◆ Task instructions ◆
(1) Rewrite the paragraph beginning "Bruce Franca, MSTV's vice president" from the BAS relocation passage more briefly, keeping its main facts.
(2) Extend the BAS relocation passage by writing the text that would follow its final paragraph.

◆ Source extract ◆
*** Block opens ***
NAB and MSTV stated that they are not opposed to a market-by-market approach provided that “incumbent BAS operations are fully protected and relocation of BAS is not delayed or impeded.” To that end, they recommended that the new rules “should not include permission to offer ATC operations” in markets where relocation is incomplete. The NAB/MSTV comments noted that ICO and TerreStar had already “filed application to begin conducting ATC operations on the 2GHz band.”
Bruce Franca, MSTV’s vice president for policy and technology, told TV Technology that his organization has had ongoing conversations with both ICO and TerreStar in its efforts to “act in good faith,” including talks about those companies operating on a secondary basis in the spectrum. He also said broadcasters had moved up relocation activity in markets key to MSS interests so that the MSS could test in them sooner.
“We’d like to get out of the band as soon as possible and not worry about all this stuff,” said Franca. “It’s just taking longer than it was envisioned.”
*** Block closes ***
◆ Stored data ◆
*** Block opens ***
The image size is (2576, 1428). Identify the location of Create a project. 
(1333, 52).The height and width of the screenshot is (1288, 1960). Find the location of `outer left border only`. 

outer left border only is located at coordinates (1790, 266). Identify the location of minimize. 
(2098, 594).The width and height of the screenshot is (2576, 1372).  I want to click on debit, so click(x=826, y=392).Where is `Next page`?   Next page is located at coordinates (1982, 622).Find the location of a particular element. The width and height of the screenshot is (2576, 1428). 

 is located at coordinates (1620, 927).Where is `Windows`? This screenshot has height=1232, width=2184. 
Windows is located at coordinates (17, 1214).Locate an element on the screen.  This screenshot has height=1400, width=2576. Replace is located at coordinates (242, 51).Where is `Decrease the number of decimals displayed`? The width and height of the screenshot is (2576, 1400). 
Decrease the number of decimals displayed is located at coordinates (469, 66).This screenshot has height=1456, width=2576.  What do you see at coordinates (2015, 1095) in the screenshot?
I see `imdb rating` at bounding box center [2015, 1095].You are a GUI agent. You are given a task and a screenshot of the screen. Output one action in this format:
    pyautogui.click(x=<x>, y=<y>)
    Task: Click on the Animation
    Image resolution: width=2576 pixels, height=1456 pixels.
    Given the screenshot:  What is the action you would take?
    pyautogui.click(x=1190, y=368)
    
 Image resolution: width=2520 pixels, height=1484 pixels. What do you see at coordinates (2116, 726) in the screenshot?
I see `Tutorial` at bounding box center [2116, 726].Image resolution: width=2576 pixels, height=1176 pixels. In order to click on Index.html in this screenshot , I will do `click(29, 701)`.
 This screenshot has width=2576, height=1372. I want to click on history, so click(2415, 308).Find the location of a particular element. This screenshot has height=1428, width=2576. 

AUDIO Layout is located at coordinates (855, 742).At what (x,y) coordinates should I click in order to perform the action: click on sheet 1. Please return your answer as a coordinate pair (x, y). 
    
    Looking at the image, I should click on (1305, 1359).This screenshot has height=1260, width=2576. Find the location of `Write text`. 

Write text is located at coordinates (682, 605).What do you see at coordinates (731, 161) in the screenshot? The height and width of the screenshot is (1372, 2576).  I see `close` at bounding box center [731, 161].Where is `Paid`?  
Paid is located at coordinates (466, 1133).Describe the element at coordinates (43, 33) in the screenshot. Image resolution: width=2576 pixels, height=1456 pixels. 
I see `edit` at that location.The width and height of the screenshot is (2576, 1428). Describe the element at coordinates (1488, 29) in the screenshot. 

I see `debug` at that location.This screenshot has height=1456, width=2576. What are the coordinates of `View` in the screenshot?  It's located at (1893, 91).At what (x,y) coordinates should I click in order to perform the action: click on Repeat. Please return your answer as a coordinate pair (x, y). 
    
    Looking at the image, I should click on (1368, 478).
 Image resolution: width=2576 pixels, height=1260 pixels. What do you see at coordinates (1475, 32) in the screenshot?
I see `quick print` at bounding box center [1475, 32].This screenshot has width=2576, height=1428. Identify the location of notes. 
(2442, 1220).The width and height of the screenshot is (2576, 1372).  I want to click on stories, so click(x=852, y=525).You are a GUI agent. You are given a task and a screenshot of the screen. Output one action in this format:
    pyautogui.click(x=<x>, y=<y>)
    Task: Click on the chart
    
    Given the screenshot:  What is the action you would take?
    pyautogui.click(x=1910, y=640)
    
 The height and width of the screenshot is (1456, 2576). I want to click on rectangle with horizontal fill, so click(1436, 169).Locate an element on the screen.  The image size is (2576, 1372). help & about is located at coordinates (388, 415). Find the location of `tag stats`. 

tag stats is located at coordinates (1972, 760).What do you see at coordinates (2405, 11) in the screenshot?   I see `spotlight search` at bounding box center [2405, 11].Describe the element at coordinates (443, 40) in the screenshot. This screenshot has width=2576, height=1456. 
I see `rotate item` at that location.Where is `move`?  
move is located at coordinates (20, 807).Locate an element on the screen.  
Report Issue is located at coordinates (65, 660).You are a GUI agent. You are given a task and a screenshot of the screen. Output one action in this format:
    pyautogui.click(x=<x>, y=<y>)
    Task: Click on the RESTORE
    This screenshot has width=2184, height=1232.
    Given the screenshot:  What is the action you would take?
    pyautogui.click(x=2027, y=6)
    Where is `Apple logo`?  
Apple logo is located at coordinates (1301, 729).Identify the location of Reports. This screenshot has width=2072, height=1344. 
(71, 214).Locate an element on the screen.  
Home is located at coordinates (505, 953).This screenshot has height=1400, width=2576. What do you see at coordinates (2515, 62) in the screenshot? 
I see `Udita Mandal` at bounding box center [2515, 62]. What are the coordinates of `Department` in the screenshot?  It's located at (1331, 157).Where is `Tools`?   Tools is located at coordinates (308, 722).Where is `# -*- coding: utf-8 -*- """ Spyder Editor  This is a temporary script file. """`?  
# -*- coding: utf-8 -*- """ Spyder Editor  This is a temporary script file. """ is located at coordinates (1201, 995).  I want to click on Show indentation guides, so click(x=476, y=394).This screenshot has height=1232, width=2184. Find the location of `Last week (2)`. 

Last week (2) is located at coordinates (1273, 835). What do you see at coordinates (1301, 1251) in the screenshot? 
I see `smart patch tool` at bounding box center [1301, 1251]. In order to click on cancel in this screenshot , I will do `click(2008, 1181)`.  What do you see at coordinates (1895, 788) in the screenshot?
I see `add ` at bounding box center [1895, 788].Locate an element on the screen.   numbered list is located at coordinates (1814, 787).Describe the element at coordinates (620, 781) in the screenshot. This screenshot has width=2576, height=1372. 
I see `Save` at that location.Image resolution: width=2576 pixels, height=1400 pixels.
*** Block closes ***
◆ Written responses ◆
(1) Bruce Franca, MSTV's vice president for policy and technology, told TV Technology that MSTV has held ongoing talks with ICO and TerreStar to act in good faith, including discussions of the two companies operating on a secondary basis in the spectrum. He added that broadcasters sped up relocation in markets key to MSS interests so the MSS could test there sooner.

(2)
But he noted that “both companies seem to be relying on Sprint Nextel to do all the moving out” and “they are arguing that they shouldn’t have to reimburse Sprint at all.”
Sprint noted in its own April 30 comments to the FCC that ICO and TerreStar failed to clear incumbent operations from the spectrum “more than seven years after the commission first ordered them to do so.” Thus, Sprint concluded, “The commission should not permit new ICO Satellite Services G.P. (ICO) and TerreStar Networks Inc. (TerreStar) to operate nationally until they fulfill their respective obligations to clear the BAS band of its affected incumbents or, alternatively, reimburse Sprint Nextel for their pro rata shares of eligible BAS relocation expenses that Sprint Nextel is incurring on their behalf.”
ICO believes Sprint’s suggested rule change served no purpose.
“Sprint and the broadcasters had represented that all along there were multiple factors that have led to these delays, and having the money in place didn’t seem to be one of them,” said Suzanne Hutchings Malloy, ICO’s senior vice president of regulatory affairs.
As to the broadcasters’ complaint regarding failure to provide the technical parameters of its operations, Hutchings Malloy said that on April 30 ICO filed “information from studies that ICO had conducted” about its proposed terminals and terrestrial operations.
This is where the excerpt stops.